YOUR OBJECTIVE
Starting at the beginning of the rows and ending at the line containing "The image size is (1820, 599).", rewrite the lines with "Output one action" changed to "Produce a single action" and everything else left as it is.

Records in a dataset
▼

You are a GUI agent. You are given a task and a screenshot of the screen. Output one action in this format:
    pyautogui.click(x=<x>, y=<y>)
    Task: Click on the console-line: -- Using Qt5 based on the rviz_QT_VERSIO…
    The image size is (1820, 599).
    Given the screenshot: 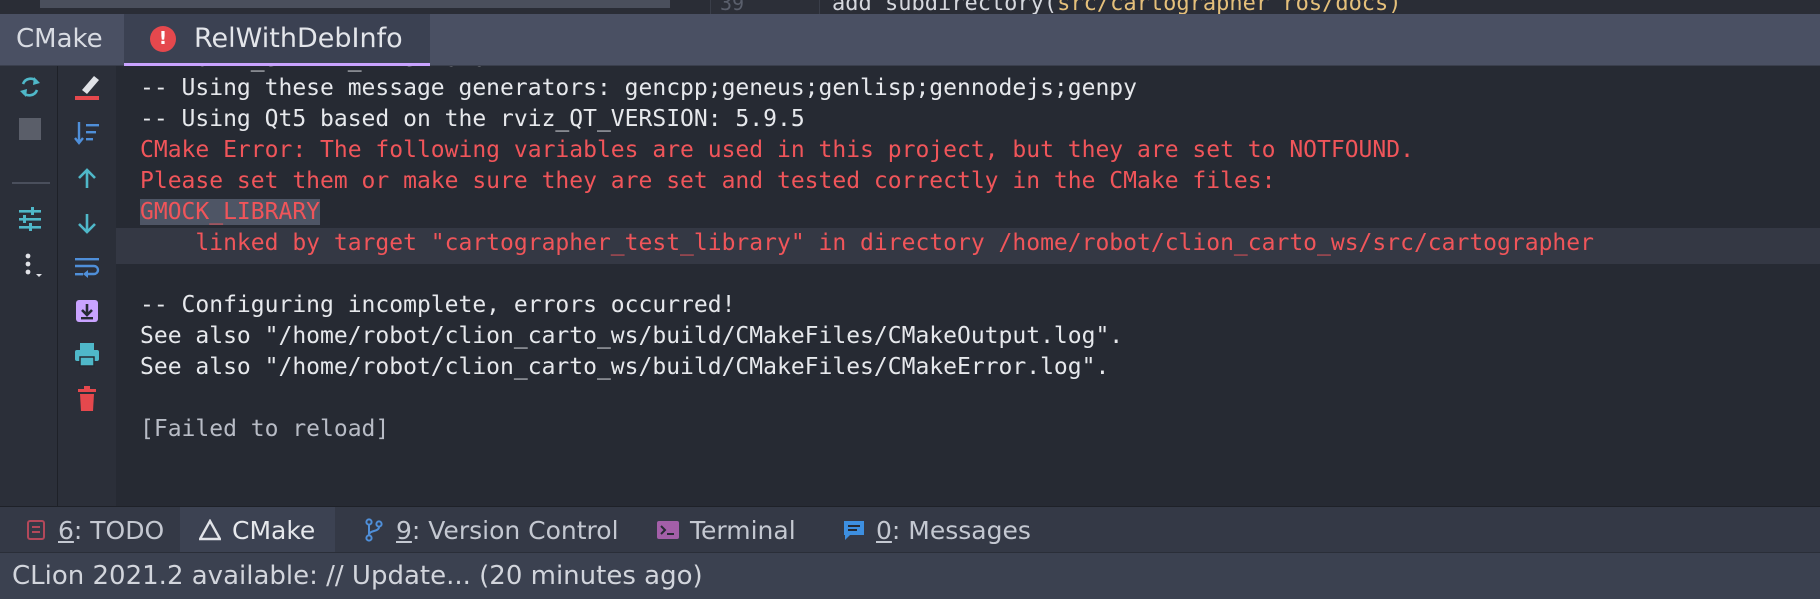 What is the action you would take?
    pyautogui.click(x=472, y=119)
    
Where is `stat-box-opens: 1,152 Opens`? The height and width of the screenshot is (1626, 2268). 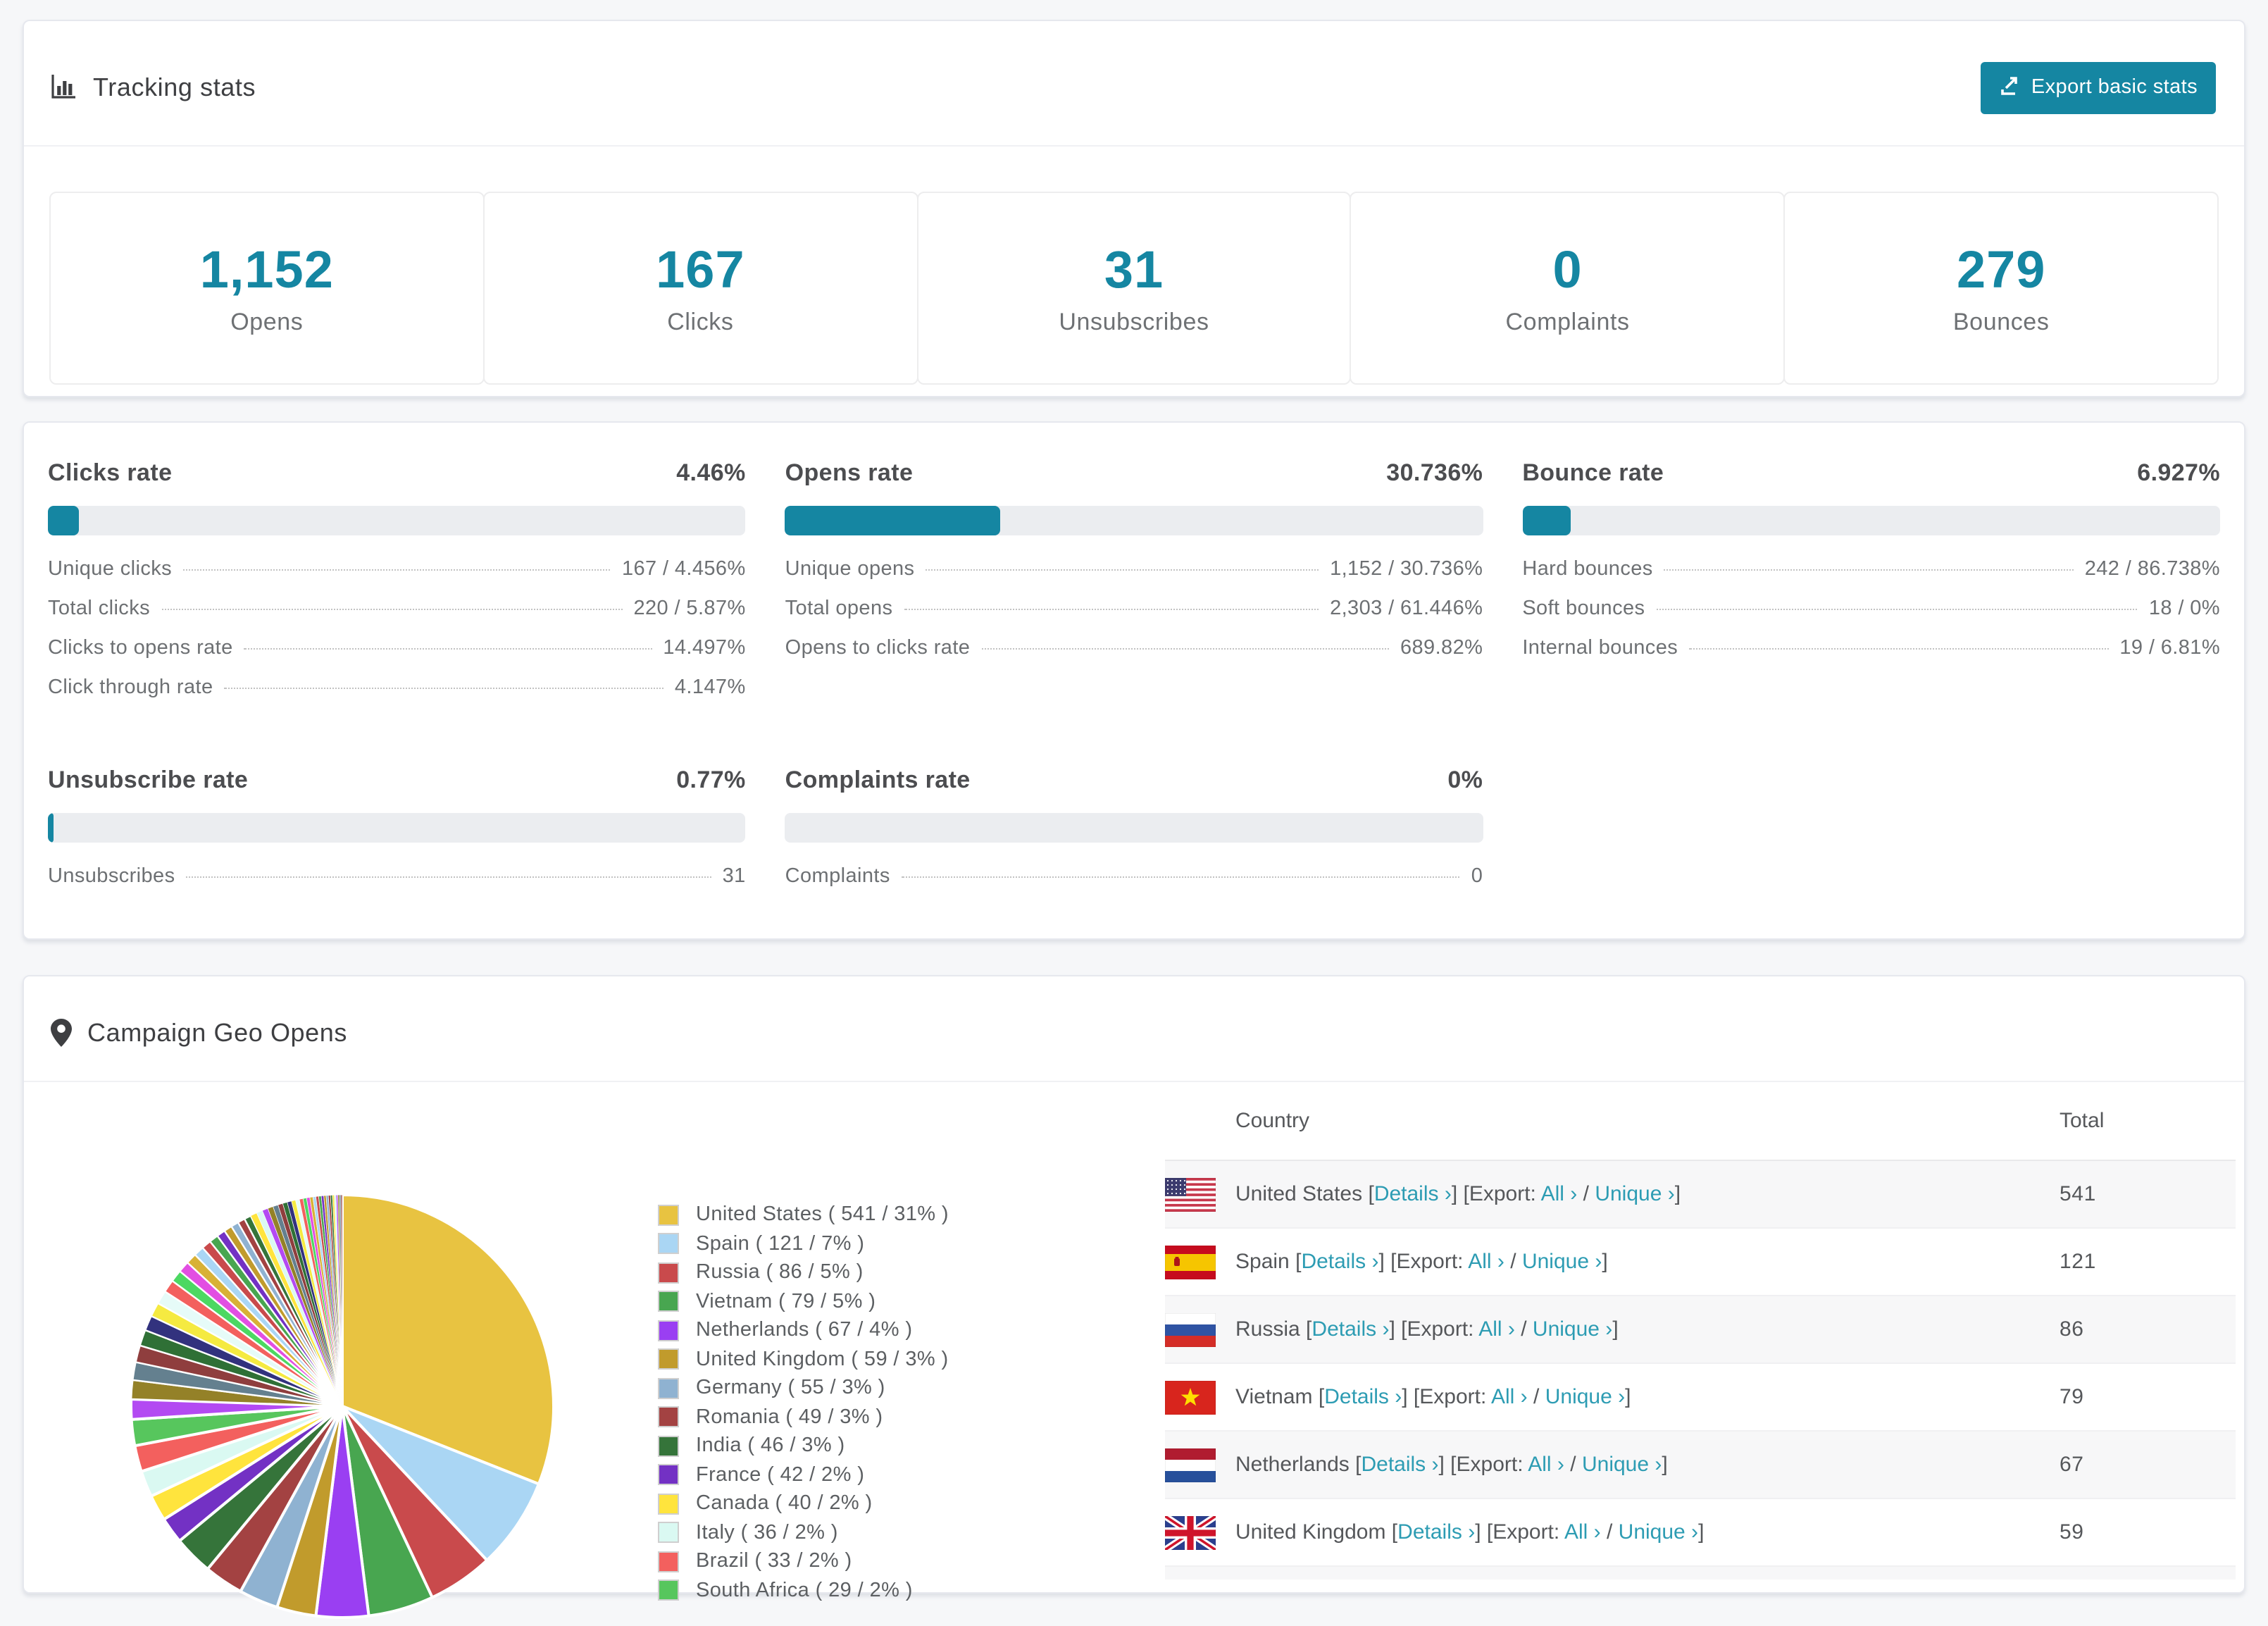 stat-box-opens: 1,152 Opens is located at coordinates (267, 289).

▲

ANSWER TO THIS EXERCISE
You are a GUI agent. You are given a task and a screenshot of the screen. Produce a single action in this format:
    pyautogui.click(x=<x>, y=<y>)
    Task: Click on the console-line: -- Using Qt5 based on the rviz_QT_VERSIO…
    The image size is (1820, 599).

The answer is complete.